> Reading text:
☆ ☆ ☆ ☆
From 9c9c34ce683dd0fa6b72b61767f4b9233b76c223 Mon Sep 17 00:00:00 2001
From: "Gao, Xiang" <qasdfgtyuiop@gmail.com>
Date: Tue, 26 Nov 2024 09:34:15 -0800
Subject: [PATCH] TMA: Don't merge dims when proven wrong (#3472)

In our TMA support, there is a mechanism "Define box by compositing"
which is used to reduce the dimensionality of TMA when possible. The
reason for doing so is because our hardware has a limitation that the
tensor dimension can not be more than 5D, and by collapsing some
dimensions, we will be able to support tensors higher than 5D by viewing
it as a tensor of less than 5D.
☆ ☆ ☆ ☆
> Material provided:
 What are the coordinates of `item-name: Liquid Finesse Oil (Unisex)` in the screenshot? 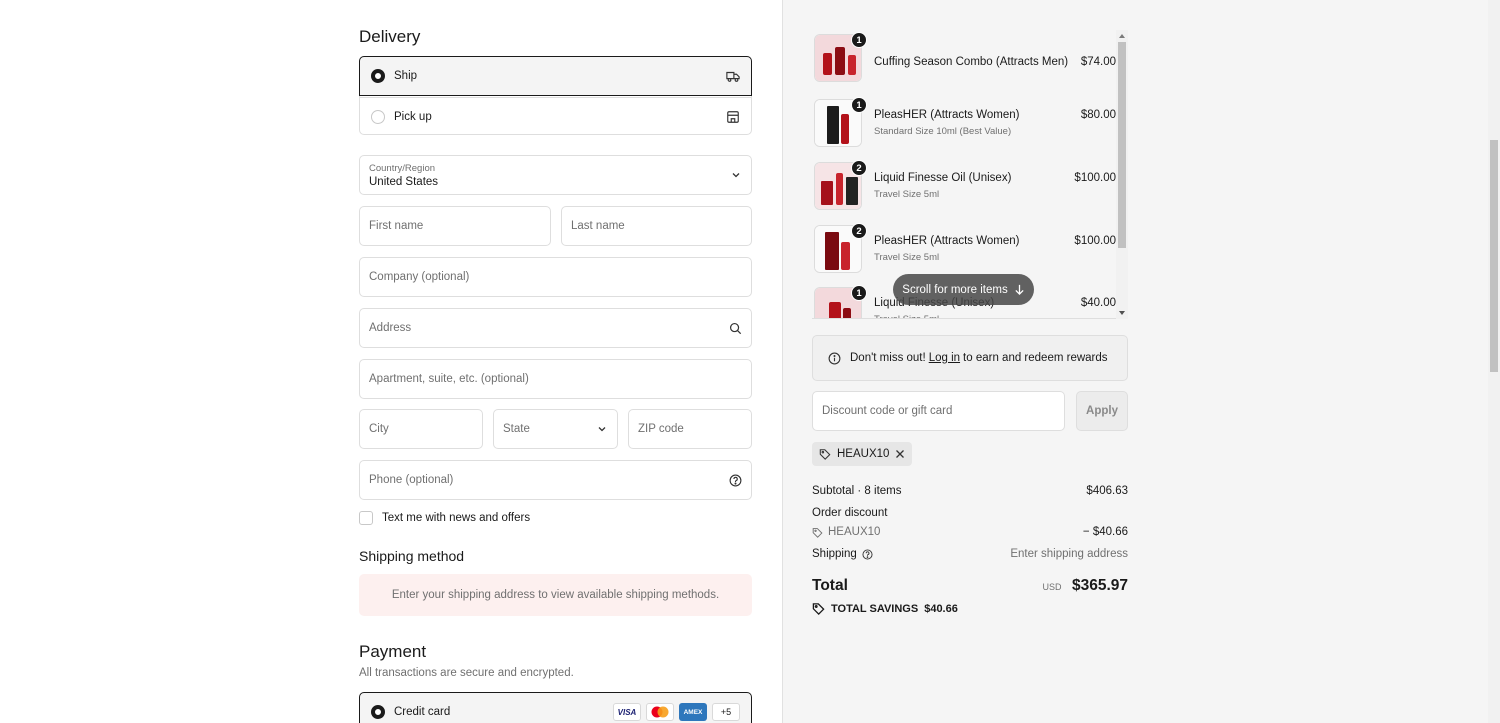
☆ ☆ ☆ ☆
> Aim of the task: Do these statements agree with the TMA patch message? Answer yes or no for each and quote the deciding words. (a) The hardware limits tensors to at most five dimensions. (b) The "Define box by compositing" mechanism increases the dimensionality of TMA. (c) Collapsing dimensions makes it possible to support tensors above 5D.

> Written reply:
(a) Yes: "the tensor dimension can not be more than 5D"
(b) No: "used to reduce the dimensionality of TMA when possible"
(c) Yes: "by collapsing some dimensions, we will be able to support tensors higher than 5D"